De esta forma estamos ante un orden internacional en transición, lo que está en juego no es únicamente el desenlace de la guerra en Irán, sino la configuración del sistema internacional en los próximos años. Todo apunta hacia un escenario caracterizado por: mayor fragmentación global, la formación de nuevos bloques geopolíticos, el incremento de conflictos regionales y el debilitamiento del multilateralismo. En otras palabras, un mundo menos predecible y más competitivo.

¿Qué implica para México? Para México, este nuevo entorno plantea retos significativos. Por un lado, el aumento en los precios energéticos puede generar ingresos adicionales en el corto plazo. Pero, por otro, la volatilidad global afecta la inversión, el comercio y las condiciones financieras. Además, la reconfiguración geopolítica abre una ventana de oportunidad en el contexto del nearshoring, pero también exige una estrategia más clara de política industrial, seguridad energética e integración regional. El país no puede asumir que el entorno internacional seguirá siendo estable. La nueva realidad exige mayor capacidad de adaptación.

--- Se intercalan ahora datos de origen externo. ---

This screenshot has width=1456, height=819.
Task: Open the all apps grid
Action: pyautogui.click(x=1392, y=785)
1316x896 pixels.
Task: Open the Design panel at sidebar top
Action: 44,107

La guerra en Irán marca el cierre de una etapa histórica. El orden internacional basado en reglas, aunque nunca fue perfecto, ofrecía un marco relativamente estable para la cooperación global. Ese marco hoy está en crisis. En su lugar emerge un sistema donde la competencia estratégica, la seguridad y el control de recursos vuelven a ser los ejes centrales. Un mundo en el que la incertidumbre deja de ser la excepción para convertirse en la norma. La pregunta no es si este cambio es temporal o permanente, sino qué tipo de orden surgirá de esta transición. Y, sobre todo, quién estará preparado para enfrentarlo.